▸ What is being asked
Wherever the word "text" occurs in the listing, copy the whole line.

▸ Data to examine

****************

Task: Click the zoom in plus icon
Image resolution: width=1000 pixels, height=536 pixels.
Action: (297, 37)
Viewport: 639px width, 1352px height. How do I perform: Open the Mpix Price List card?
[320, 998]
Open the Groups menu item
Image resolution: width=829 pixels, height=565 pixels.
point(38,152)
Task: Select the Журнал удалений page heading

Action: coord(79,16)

****************

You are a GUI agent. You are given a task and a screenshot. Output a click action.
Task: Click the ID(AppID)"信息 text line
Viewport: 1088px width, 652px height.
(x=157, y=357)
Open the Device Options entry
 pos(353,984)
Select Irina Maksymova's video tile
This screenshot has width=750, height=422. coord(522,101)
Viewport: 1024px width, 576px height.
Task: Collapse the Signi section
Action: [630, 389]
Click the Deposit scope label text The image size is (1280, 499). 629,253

****************

▸ Problem solution
Task: Click the ID(AppID)"信息 text line
Click the Deposit scope label text The image size is (1280, 499). 629,253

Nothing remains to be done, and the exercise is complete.